Since we will let $\epsilon$ tend to zero, the two integrals over the vertical edges of the rectangle vanish in the limit, so consider just the two horizontal edges.

$$I(L,\epsilon) = \frac{1}{2 \pi i} [ \int_{-L-i\epsilon}^{L-i\epsilon} + \int_{L+i\epsilon}^{-L+i\epsilon}] \frac{f(z)}{z}dx.$$

$$=\frac{1}{2 \pi i} \int_{-L}^{L} [ \frac{f(x-i\epsilon)}{x-i\epsilon} -\frac{f(x+i\epsilon)}{x+i\epsilon} ]dx.$$

Assuming the region of convergence is sufficient for our contour, Taylor series give

$$f(x\pm i\epsilon) = f(0) + f^{'}(0)(x\pm i\epsilon)+ ... .$$

Then our integral reduces to

$$I(L,\epsilon) = \frac{1}{2 \pi i} \int_{-L}^{L} [ \frac{f(0))}{x-i\epsilon} -\frac{f(0)}{x+i\epsilon} ]dx$$

since the first derivative terms will cancel out and the subtraction of other terms in

$$\sum_{n=2}^{\infty} \frac{f^{n}(0)}{n!}[(x-i\epsilon)^{n-1}-(x+i\epsilon)^{n-1}]$$

leave summands of degree one or more in $\epsilon$ and will vanish as epsilon vanishes, so we need consider in the limit only

$$I(L,\epsilon)=f(0)\frac{1}{2 \pi i} \int_{-L}^{L} [ \frac{1}{x-i\epsilon} -\frac{1}{x+i\epsilon} ]dx$$

$$=f(0)\frac{1}{\pi} \int_{-L}^{L} \frac{\epsilon}{x^2+\epsilon^2} dx$$

$$=f(0)\frac{2}{ \pi} \arctan(L/\epsilon)=f(0)R(L,\epsilon),$$

and as $\epsilon$ tends to zero,

$$ \lim_{\epsilon \rightarrow 0^{+}} \frac{2}{\pi}\arctan(L/\epsilon)=1.$$

Note, of course, if the function is entire and diminishes sufficiently fast at positive and negative infinity, then the contour integrals on the horizontal edges will vanish as $L$ tends to infinity even for finite $\epsilon$ and $R(L,\epsilon)$ will tend to one in this case as well.

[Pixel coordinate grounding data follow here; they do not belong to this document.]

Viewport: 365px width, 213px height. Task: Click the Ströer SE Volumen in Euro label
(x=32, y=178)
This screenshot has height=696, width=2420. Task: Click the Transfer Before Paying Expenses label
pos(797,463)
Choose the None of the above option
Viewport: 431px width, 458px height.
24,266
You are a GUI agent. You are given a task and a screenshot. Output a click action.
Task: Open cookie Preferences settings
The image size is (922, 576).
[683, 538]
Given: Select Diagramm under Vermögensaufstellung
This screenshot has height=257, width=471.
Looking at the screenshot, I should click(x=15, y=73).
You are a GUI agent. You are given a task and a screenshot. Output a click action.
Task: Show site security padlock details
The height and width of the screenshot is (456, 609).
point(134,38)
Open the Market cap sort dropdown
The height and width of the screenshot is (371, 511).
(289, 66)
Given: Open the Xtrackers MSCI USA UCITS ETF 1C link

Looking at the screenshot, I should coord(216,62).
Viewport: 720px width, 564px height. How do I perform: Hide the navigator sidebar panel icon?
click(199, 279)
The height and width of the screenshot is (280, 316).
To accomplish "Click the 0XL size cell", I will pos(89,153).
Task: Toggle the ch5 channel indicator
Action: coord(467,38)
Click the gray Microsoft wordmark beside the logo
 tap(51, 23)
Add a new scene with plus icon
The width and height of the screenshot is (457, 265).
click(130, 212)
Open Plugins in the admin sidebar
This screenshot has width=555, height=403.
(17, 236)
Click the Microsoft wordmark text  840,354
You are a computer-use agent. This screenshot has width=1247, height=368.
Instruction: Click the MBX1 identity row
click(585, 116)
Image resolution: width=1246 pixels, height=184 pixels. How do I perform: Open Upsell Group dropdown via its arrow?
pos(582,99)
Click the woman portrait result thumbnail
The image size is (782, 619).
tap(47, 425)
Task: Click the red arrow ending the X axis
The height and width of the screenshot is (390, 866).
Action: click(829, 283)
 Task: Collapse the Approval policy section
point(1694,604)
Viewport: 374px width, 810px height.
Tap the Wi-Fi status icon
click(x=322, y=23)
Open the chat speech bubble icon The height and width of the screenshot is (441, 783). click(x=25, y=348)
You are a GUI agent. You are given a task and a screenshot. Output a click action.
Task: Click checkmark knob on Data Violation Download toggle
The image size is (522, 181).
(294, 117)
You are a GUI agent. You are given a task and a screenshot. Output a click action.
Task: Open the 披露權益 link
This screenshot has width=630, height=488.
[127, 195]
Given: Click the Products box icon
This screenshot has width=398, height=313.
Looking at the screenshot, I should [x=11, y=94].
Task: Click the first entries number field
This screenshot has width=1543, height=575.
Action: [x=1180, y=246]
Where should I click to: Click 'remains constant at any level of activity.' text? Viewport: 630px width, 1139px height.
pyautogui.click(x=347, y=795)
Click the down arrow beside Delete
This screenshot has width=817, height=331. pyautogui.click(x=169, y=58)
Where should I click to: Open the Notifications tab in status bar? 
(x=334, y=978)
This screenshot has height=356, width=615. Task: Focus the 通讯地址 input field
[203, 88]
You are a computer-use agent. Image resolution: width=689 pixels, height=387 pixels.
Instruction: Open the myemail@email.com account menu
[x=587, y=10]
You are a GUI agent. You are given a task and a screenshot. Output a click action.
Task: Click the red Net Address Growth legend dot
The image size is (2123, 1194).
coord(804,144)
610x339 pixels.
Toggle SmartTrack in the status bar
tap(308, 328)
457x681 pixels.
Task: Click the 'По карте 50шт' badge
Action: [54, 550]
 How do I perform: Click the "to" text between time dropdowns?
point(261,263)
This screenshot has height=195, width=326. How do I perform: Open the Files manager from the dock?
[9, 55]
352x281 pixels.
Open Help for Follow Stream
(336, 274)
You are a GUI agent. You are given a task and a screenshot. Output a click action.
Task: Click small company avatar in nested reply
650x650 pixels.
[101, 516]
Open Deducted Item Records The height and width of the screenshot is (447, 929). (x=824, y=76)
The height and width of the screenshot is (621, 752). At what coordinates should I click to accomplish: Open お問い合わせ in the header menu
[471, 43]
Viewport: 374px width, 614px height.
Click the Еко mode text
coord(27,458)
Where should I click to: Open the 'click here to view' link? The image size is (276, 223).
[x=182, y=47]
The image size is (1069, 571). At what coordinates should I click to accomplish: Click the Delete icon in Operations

We can conclude that the integrand

$$\delta_\epsilon(x) = \frac{1}{\pi} \frac{\epsilon}{x^2+\epsilon^2} $$

is a nascent Dirac delta function, having, in addition to the sifting property in the limit, the requisite properties $\delta_\epsilon(-x)= \delta_\epsilon(x)$ and

$$\lim_{\epsilon \rightarrow 0^{+}} \int_{-L}^{L} f(x) \delta_\epsilon(ax) dx = \lim_{\epsilon \rightarrow 0} \int_{-L}^{L} f(x) \frac{\delta_\epsilon(x)}{|a|} dx = f(0)/|a|.$$

The integrand

$$\delta_y(x) = \frac{1}{\pi} \frac{y}{x^2+y^2} $$

is called the Poisson kernel associated to the Poisson integral

$$u(x,y) = \int_{-\infty}^{\infty} f(t)\delta_y(x-t)dt,$$

giving the harmonic function $u(x,y)$, i.e., $\nabla^2 u(x,y) = 0$, in the upper half-plane that has the boundary value $f(x)$ on the real axis.

Aside from the origin,

$$\frac{1}{\pi z}= \delta_x(y)-i\delta_y(x),$$

is analytic, so its real and imaginary components, $\delta_x(y)$ and $-\delta_y(x)$, are a harmonic pair. They are proportional to the components of the electric field in any plane intersected orthogonally at the origin by an infinite line of uniform charge density. (Careful, the indices $x,y$ do not represent differentiation here, but rather analytic continuation of the Dirac delta function obtained as $x$ or $y$ tend to zero, within an integral.)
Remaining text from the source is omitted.